Adrian Dunbar and Tara Fitzgerald felt a little underused (and their characters perhaps a little underdeveloped?). As a murderer, Claudius felt underwhelming – his walking out of the Mousetrap did not scream guilt or menace, and his scheming with Laertes to murder Hamlet – you’ll duel! And there’ll be poison on the weapon! And I’ll poison his drink! – felt like the over-planning of an anxious motorway driver rather than the calculating plan of a fratricide. Also, if Claudius plays the ghost (and when you have Adrian Dunbar this is obviously the choice you would make) it does make all of Hamlet’s disparaging comparisons between the two a little unintentionally funny. I was sure Gertrude loved her son but I didn’t really have a clue how she felt about her husband(s). In a play where most of the characters (except Hamlet) really don’t have a lot of lines, it felt like vital unspoken interaction and reaction was a lacking to tell us more of everyone’s story.
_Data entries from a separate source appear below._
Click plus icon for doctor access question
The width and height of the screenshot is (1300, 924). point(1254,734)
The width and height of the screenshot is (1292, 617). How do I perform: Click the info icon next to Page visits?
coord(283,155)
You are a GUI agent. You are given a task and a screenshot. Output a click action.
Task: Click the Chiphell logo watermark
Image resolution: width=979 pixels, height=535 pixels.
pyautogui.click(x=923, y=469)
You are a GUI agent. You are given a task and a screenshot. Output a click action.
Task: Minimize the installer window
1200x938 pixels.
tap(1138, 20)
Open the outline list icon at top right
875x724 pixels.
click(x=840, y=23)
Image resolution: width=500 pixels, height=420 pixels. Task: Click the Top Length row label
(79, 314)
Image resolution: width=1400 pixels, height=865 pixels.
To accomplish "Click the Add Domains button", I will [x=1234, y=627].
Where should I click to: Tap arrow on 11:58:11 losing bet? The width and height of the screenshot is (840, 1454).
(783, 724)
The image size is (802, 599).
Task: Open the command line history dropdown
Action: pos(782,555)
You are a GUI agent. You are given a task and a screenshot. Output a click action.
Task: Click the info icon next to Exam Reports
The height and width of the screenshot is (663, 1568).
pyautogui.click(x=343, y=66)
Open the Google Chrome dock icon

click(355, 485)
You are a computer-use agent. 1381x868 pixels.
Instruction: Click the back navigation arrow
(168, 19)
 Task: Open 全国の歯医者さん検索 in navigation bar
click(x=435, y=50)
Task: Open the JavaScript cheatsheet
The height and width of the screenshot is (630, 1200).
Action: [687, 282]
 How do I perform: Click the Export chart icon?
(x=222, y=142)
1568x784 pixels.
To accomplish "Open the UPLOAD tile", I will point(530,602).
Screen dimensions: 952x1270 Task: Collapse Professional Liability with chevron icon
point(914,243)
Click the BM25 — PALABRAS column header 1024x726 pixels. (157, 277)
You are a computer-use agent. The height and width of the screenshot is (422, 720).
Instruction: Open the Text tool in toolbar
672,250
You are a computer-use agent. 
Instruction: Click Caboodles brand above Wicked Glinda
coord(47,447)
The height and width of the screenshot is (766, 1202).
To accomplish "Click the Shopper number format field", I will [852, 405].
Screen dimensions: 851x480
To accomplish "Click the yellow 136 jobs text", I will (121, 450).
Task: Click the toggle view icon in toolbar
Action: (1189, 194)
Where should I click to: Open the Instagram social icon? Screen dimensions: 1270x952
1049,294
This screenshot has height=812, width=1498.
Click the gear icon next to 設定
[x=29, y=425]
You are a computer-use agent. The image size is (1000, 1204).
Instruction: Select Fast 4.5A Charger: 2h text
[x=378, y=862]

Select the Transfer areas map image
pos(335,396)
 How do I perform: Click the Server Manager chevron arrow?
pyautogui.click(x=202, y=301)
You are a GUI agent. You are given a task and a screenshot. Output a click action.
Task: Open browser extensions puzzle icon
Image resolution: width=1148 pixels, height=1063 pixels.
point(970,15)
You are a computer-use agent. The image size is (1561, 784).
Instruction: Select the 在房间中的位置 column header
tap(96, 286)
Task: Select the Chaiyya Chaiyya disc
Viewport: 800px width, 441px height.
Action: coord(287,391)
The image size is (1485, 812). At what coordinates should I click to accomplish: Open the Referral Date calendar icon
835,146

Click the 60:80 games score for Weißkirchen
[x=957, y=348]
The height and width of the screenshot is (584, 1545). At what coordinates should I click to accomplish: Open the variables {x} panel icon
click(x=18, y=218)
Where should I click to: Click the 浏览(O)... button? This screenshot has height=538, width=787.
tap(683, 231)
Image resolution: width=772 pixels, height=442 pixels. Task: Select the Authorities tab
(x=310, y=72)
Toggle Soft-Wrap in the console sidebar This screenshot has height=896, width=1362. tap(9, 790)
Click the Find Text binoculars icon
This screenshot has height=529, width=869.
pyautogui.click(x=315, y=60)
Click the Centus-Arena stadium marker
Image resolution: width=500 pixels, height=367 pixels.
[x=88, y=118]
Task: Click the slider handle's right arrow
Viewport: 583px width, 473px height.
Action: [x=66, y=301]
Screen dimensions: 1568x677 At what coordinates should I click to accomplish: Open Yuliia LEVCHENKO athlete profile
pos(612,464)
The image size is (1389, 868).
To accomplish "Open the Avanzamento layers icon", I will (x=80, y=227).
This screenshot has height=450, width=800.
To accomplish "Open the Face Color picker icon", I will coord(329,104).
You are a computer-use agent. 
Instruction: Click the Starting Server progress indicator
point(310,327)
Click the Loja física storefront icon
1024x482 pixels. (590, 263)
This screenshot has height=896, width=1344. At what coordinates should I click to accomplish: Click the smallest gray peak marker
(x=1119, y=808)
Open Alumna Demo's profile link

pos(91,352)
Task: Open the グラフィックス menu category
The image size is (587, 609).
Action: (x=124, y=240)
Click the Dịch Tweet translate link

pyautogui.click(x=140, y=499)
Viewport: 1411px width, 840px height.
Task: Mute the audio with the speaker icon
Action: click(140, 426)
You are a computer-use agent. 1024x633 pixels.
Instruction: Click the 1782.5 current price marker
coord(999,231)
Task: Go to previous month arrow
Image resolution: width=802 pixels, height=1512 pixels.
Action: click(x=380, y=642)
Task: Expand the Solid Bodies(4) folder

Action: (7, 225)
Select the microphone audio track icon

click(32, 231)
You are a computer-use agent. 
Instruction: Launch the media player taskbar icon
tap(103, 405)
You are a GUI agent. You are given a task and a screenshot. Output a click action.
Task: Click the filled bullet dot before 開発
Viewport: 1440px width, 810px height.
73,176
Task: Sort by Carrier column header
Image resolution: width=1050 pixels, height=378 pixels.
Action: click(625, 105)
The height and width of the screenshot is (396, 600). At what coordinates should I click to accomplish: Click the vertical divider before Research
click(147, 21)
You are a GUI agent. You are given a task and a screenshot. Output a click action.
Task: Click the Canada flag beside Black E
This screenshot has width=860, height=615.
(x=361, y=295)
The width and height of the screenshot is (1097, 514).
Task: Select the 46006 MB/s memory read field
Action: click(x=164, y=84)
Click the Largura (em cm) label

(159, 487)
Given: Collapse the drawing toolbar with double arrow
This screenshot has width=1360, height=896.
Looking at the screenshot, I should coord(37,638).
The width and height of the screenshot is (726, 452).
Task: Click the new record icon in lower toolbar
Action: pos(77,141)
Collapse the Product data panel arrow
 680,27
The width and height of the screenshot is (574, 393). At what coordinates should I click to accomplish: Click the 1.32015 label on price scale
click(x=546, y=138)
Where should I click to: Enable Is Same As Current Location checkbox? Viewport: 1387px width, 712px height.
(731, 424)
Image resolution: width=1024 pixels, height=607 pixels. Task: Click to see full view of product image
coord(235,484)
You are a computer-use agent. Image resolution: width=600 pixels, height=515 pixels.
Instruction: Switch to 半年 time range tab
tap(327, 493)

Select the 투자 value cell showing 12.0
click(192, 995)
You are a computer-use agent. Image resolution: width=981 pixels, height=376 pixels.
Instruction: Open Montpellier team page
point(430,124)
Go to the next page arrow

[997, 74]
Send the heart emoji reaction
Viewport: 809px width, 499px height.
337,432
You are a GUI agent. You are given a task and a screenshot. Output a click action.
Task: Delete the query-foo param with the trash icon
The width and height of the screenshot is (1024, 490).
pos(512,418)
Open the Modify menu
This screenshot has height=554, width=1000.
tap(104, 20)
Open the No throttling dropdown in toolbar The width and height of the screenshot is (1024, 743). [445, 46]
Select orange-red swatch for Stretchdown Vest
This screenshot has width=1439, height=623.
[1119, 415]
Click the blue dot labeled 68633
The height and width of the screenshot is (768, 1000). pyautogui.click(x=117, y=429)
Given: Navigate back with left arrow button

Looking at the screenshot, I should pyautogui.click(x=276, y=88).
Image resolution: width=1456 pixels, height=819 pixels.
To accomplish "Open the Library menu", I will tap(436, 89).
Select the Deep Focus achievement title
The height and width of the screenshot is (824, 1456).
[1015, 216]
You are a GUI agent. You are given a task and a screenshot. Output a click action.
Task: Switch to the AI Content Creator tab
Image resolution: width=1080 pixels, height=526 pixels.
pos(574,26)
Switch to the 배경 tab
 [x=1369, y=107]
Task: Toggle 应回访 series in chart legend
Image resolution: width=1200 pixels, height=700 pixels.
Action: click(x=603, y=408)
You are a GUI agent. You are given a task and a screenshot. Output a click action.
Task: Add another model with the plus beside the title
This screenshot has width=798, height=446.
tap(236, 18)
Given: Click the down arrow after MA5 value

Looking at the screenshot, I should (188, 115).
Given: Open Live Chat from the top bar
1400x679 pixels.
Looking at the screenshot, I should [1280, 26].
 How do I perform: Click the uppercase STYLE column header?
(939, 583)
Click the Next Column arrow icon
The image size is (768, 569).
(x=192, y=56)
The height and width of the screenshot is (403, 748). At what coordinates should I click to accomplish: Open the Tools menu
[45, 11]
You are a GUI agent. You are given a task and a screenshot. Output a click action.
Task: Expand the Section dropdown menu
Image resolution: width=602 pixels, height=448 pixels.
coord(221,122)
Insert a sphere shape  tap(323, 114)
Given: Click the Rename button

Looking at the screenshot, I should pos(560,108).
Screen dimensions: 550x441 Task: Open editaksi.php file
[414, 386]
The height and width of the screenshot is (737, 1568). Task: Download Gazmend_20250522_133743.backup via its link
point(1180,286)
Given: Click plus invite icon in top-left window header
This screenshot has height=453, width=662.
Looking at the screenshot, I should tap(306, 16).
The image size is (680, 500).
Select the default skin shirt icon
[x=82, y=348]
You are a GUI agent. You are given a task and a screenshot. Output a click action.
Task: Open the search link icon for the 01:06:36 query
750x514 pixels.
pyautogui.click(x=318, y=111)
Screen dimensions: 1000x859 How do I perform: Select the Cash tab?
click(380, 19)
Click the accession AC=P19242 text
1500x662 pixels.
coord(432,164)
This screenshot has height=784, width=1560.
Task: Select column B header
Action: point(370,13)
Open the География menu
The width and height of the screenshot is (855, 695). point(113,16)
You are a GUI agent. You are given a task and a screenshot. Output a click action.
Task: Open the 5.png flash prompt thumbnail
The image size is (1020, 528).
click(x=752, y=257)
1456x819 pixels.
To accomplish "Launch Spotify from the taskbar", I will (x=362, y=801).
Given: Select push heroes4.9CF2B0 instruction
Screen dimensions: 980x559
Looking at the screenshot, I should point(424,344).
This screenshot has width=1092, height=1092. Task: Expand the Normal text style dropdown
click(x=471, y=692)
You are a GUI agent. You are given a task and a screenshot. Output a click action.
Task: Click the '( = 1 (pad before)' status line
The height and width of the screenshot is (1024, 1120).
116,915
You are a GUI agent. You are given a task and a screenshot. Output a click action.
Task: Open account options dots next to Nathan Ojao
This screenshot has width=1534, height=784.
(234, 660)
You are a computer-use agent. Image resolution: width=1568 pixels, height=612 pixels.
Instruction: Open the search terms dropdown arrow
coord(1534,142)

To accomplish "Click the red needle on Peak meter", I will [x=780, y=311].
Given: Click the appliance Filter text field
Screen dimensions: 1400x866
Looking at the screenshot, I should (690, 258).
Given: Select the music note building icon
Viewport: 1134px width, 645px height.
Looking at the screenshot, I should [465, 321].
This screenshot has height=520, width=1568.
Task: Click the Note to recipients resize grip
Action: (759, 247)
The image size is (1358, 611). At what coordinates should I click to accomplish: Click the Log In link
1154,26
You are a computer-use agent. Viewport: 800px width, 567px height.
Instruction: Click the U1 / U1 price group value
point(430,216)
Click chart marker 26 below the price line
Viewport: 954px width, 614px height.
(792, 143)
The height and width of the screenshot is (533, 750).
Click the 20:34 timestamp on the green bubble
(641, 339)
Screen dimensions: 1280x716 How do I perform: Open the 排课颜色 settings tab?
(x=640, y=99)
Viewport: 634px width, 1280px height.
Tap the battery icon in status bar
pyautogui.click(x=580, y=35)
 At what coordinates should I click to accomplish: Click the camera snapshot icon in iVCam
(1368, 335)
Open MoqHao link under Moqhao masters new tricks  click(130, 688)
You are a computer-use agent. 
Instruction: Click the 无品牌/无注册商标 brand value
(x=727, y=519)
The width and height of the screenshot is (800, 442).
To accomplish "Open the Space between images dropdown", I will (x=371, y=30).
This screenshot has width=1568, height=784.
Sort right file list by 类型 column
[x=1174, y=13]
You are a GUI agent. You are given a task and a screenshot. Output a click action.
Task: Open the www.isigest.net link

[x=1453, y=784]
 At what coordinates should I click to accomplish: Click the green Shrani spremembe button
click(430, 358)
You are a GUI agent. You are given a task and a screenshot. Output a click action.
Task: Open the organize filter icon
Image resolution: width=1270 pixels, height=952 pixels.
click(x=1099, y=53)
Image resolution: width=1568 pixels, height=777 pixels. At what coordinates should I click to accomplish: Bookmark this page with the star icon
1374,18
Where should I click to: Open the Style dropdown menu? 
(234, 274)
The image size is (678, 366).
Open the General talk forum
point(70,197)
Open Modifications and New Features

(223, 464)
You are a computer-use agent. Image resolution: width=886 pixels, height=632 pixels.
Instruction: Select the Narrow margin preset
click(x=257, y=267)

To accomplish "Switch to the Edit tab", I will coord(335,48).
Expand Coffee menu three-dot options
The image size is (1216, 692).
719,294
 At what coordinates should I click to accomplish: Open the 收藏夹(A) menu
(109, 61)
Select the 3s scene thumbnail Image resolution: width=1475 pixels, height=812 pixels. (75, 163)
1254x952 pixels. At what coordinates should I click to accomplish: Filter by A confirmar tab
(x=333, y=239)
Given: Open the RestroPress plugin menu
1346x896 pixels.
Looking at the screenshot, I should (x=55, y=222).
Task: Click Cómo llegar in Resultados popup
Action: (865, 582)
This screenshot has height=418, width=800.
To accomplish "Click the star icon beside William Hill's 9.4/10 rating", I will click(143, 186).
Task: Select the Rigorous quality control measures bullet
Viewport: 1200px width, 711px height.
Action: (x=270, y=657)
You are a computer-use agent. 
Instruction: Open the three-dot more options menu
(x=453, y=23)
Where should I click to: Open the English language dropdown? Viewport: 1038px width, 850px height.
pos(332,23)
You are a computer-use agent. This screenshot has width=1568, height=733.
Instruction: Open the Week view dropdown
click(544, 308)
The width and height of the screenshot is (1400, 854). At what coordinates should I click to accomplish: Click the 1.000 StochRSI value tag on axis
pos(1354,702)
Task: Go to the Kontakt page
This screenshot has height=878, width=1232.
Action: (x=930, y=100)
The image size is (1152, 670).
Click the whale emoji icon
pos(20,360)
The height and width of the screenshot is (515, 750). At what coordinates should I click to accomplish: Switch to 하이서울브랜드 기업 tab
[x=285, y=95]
It was a joy to be back in a theatre, to be part of engaged audience sharing a story. A thrill to see a highly accomplished actress get to grips with a challenging role in a non-gimmicky production. But just as I, over the last eighteen or so months, seem to have lost the finer details of being at a show – the quickest route to the toilets, where to put my glass so I don’t spill it when the show starts, how to sit comfortably next to strangers – I did wonder, just slightly, if the cast and crew needed a little more time themselves to blow off the rust and polish this up to a shine…
* With cases numbers the way they are, I can’t exactly call it a post-COVID experience…
** Deliberately cringy! This was bold directorial choices, not a failing. And Hamlet only made it worse with blurting out his asides on a reverbing mike…
*** A trick she may have learnt from Mariana.
**** I think I know what I want, though – which means it joins a vanishingly small list of plays I wouldn’t mind having a crack at directing because it’s the only way I’ll get the version I want. If I could direct. Which I can’t. So I’m doomed to eternal frustration and hoping the list doesn’t grow much longer.